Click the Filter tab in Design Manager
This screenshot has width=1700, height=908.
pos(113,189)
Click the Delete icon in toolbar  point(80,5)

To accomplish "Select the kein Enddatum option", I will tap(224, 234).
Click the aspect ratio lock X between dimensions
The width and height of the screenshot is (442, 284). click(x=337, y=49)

____

[WHAT YOU ARE ASKED TO DO]: Set all the entries above down again exactly.

[FINISHED TASK]:
Click the Filter tab in Design Manager
This screenshot has width=1700, height=908.
pos(113,189)
Click the Delete icon in toolbar  point(80,5)

To accomplish "Select the kein Enddatum option", I will tap(224, 234).
Click the aspect ratio lock X between dimensions
The width and height of the screenshot is (442, 284). click(x=337, y=49)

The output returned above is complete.